Seeing drag queens on Dancing with the Stars, on magazine covers, and on the big screen is mind-blowing. I can only imagine what those who came before me thought or felt.
The world has changed!
Others are imitating our vernacular. Our culture, and the things we kept in the dark, were brought into the light. Our love isn't tolerated, but accepted, celebrated even. Partners of all genders are holding hands in public. As a society, we reached critical mass, and our community can no longer be in the shadows, with no cloud to rain on our parade. We finally made it. We are FINALLY being seen.
We enjoyed the comfort of gay marriage passing. The news started reporting less and less about gay rights passing. It was no longer news. It was commonplace. The Human Rights Campaign volunteers, with their clipboards, vacated the sidewalks. We made it! Struggle? What struggle?
But then the world changed.
With visibility comes scrutiny. From pronouns to drag queens reading in libraries to gender-neutral bathrooms, to even mentioning and acknowledging gays exist, every aspect of LGBTQ+ life is under attack and at risk for eradication. Our schools, entertainers, life and love, sisters and brothers, and so many more are no longer safe. Your loved ones, yourself, and our collective and individual identities are all targeted, shamed, and discriminated against. We are under attack.

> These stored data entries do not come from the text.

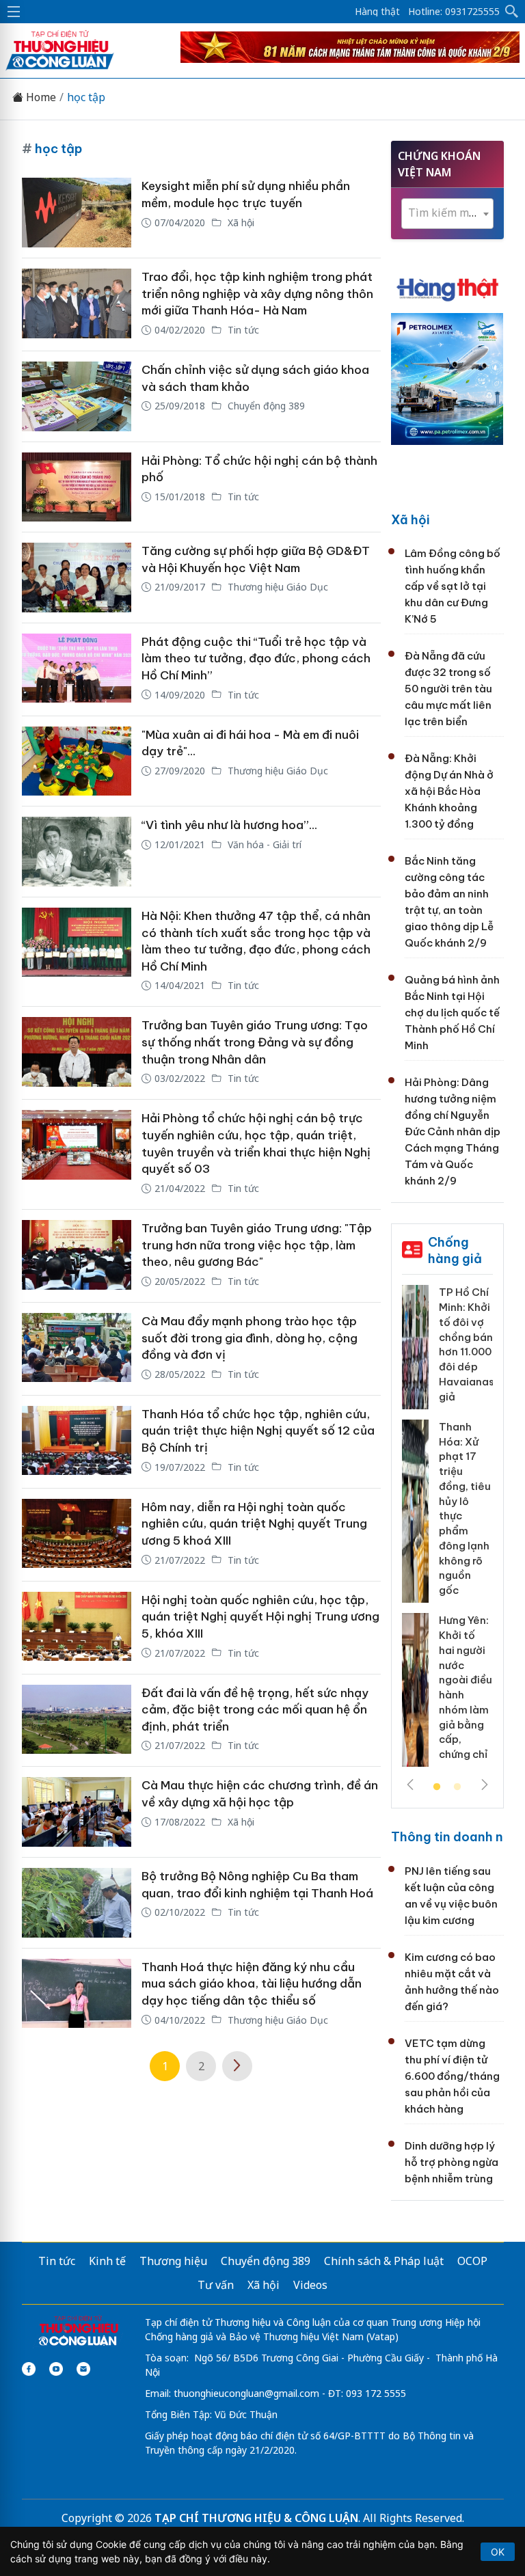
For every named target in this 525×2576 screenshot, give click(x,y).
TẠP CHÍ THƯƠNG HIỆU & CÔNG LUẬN (256, 2517)
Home (39, 97)
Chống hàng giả (455, 1250)
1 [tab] (437, 1787)
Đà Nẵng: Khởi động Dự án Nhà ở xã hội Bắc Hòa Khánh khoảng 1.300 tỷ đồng (449, 791)
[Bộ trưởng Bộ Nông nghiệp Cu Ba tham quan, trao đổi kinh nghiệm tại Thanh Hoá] (76, 1903)
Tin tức (242, 329)
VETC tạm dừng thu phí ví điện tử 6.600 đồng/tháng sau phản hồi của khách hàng (452, 2076)
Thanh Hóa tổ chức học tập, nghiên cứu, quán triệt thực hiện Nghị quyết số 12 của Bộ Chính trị (258, 1431)
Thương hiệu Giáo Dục (276, 586)
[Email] (83, 2369)
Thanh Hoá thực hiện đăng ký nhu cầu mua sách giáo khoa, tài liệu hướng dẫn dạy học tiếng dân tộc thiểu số (252, 1984)
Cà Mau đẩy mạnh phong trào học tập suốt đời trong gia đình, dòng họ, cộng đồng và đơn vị (250, 1338)
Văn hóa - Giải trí (263, 844)
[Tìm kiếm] (512, 11)
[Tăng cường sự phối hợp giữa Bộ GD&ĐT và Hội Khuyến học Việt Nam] (76, 577)
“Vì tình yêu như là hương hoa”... (229, 824)
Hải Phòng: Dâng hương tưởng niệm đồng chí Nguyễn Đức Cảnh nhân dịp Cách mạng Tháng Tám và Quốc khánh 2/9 (452, 1131)
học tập (86, 97)
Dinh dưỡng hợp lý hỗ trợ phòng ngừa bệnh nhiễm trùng (451, 2162)
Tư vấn (216, 2284)
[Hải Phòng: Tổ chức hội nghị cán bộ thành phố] (76, 487)
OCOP (472, 2260)
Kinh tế (107, 2260)
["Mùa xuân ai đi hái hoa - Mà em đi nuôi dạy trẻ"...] (76, 761)
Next (484, 1784)
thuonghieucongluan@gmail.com (246, 2393)
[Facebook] (29, 2369)
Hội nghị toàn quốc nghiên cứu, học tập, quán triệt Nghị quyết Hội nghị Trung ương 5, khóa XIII (260, 1616)
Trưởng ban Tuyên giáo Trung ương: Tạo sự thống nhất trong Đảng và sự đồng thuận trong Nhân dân (255, 1042)
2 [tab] (457, 1787)
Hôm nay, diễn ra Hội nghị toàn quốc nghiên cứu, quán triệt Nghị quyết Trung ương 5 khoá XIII (254, 1524)
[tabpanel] (447, 1531)
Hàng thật (377, 11)
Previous (410, 1784)
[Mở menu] (13, 11)
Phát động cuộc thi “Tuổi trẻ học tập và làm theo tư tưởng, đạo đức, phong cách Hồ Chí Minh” (256, 658)
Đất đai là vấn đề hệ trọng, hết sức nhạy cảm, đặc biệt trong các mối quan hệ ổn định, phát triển (255, 1709)
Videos (310, 2284)
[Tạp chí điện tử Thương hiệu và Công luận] (78, 2332)
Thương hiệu (173, 2260)
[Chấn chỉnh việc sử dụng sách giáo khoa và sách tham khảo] (76, 396)
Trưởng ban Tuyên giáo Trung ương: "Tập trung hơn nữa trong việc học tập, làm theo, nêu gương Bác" (257, 1245)
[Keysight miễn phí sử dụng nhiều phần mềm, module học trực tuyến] (76, 212)
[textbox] (447, 213)
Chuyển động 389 (265, 405)
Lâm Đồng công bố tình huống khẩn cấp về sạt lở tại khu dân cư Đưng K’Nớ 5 (452, 586)
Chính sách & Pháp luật (384, 2260)
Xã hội (239, 222)
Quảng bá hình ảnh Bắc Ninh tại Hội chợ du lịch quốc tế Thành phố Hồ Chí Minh (452, 1012)
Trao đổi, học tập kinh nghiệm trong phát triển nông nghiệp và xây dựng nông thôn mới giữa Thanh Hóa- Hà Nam (257, 293)
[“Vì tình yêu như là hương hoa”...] (76, 851)
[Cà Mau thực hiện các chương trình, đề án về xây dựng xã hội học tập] (76, 1812)
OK (497, 2552)
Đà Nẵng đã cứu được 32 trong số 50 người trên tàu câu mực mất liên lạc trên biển (448, 688)
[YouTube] (56, 2369)
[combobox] (447, 213)
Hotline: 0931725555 (454, 11)
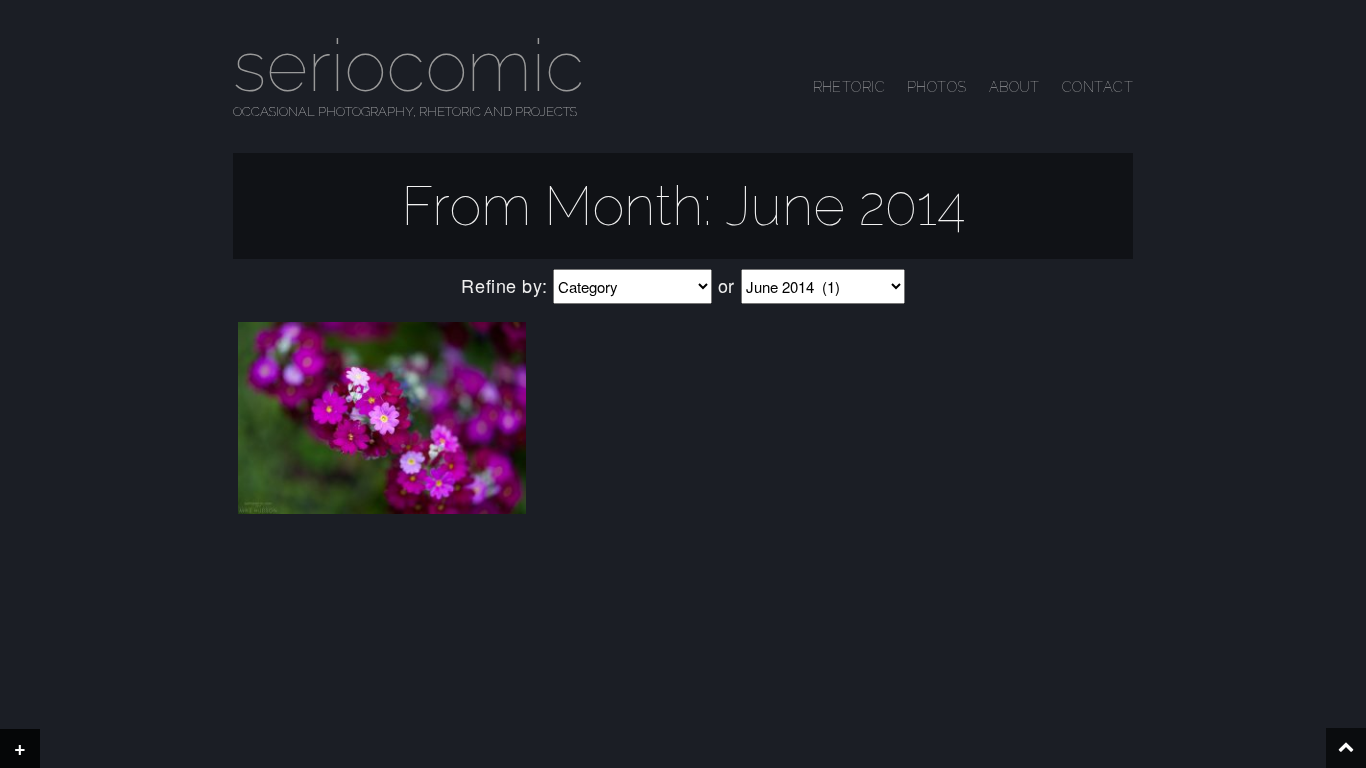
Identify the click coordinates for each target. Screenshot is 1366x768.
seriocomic (408, 65)
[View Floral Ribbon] (382, 418)
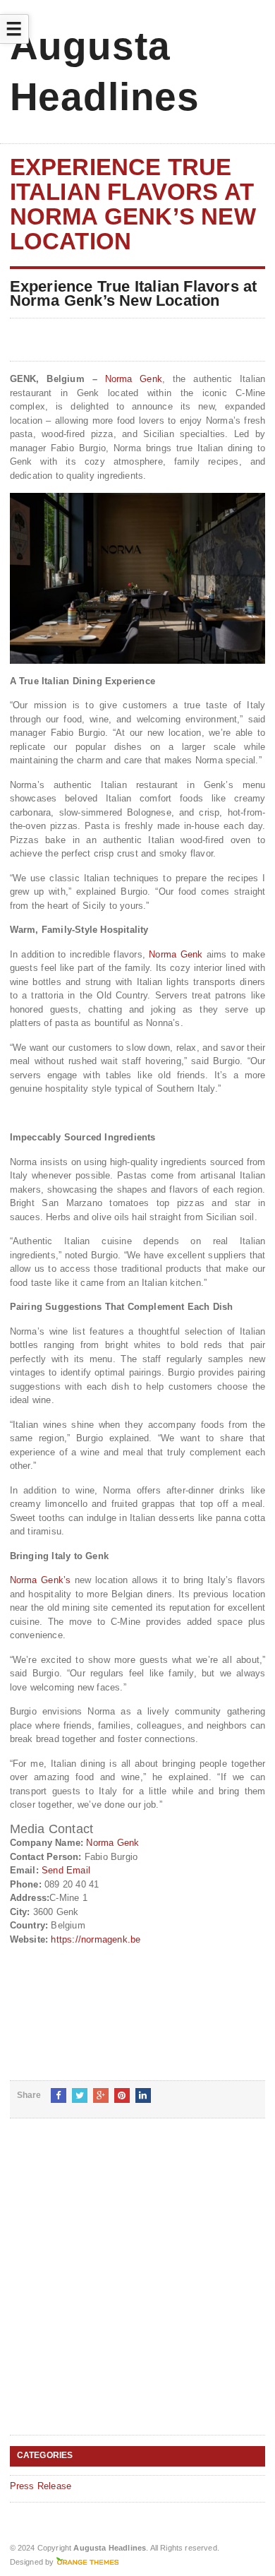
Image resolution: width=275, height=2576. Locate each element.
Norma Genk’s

As of today, the American Civil Liberties Union (ACLU) tracks over 450 bills against the LGBTQ+ community. These bills will restrict access to healthcare for transgender people. Bills that force teachers to out their students. These are bills going against our freedom of speech and will silence and erase us.
In 2022, twenty of those bills became law. How we have failed our transgender family, our children who have to conceal their identity, and all of those who sacrificed themselves to pave the way to the freedom we comfortably assumed we finally have, will always have, and deserve to have. The dark cloud is in full view.
But I know that there will never be a bill or a court ruling that will ever defeat our resiliency. We will not be silenced, erased, or hidden ever again. We have generations of people who have fought for the next generation. They have made it easier for all of us to be safe and for our love to be visible and celebrated.
Justice is not given! It is won! Reject this new world of hate and demand uncompromising equality. Refuse to be erased. Oppose those who wish to legislate us to death. And above all else, fight for and protect those who cannot fight for themselves. It is time to stop hoping the world becomes a better place and be the champion who changes the world.